## [Page excerpt]

[Start of Attachment]

It therefore was an object of the highest importance to him to make himself understood also by the French, with whom he hoped for a speedier success than with his dull and tardy countrymen. At his own expense he started two French periodicals, Le Réformateur and La Balance, to which he contributed a number of eminent articles in French, which after his death were collected and edited by M. de Cormenin—"Fragments Politiques et Littéraires par L. B.," Paris, 1842. His collected writings appeared in 16 vols.; his posthumous writings in 6 vols.—(Life, by K. Gutzkow; Hamburg, 1840.)—K. E.

BOERNER, Christian Friedrich, a noted German divine, born at Dresden in 1683. After travelling through Holland and England, he became professor of theology at Leipzig, where he died in 1753. An ancient MS. of a part of the New Testament is called, from having been in his possession. Codex Boernerianus. It contains, with the exception of the Hebrews, the epistles of St. Paul, and is supposed to have been written in the West between the eighth and twelfth centuries. Boerner is the author of a number of works, which amply sustain his fame for prodigious erudition. These are editions of Luther's works and Le Long's Bibliotheca Sacra; "De Exulibus Græcis iisdemque Litterarum in Italia Instauratoribus," 1750; "De Socrate;" "De Ortu atque Progressu Philosophiæ Moralis," 1707; and "Dissertationes Sacræ," 1752.—J. S., G.

BOESCHENSTEIN, Johann, professor of Hebrew at Wittemberg, noted as one of the restorers of that language in Germany, was born toward the close of the fifteenth century. His Hebrew grammar was published in 1514 under the care of his pupil Melancthon.—J. S., G.

[End of Attachment]

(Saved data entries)
[Start of Attachment]

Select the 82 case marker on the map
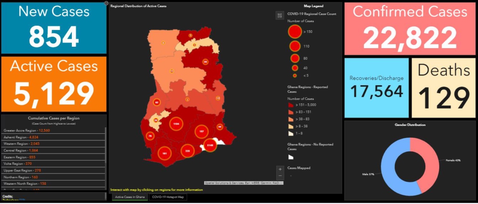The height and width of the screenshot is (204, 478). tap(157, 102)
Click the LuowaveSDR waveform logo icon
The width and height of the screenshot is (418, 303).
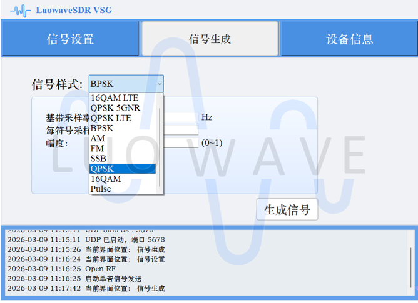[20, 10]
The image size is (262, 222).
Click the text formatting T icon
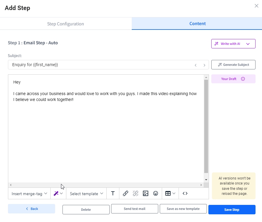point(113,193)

[End of Attachment]

## [What to do]
Copy the passage of the biographical entries starting with "BOERNER, Christian Friedrich, a" and going on through "1752.—J. S., G.". Work from the biographical entries alone.

## [Task output]
BOERNER, Christian Friedrich, a noted German divine, born at Dresden in 1683. After travelling through Holland and England, he became professor of theology at Leipzig, where he died in 1753. An ancient MS. of a part of the New Testament is called, from having been in his possession. Codex Boernerianus. It contains, with the exception of the Hebrews, the epistles of St. Paul, and is supposed to have been written in the West between the eighth and twelfth centuries. Boerner is the author of a number of works, which amply sustain his fame for prodigious erudition. These are editions of Luther's works and Le Long's Bibliotheca Sacra; "De Exulibus Græcis iisdemque Litterarum in Italia Instauratoribus," 1750; "De Socrate;" "De Ortu atque Progressu Philosophiæ Moralis," 1707; and "Dissertationes Sacræ," 1752.—J. S., G.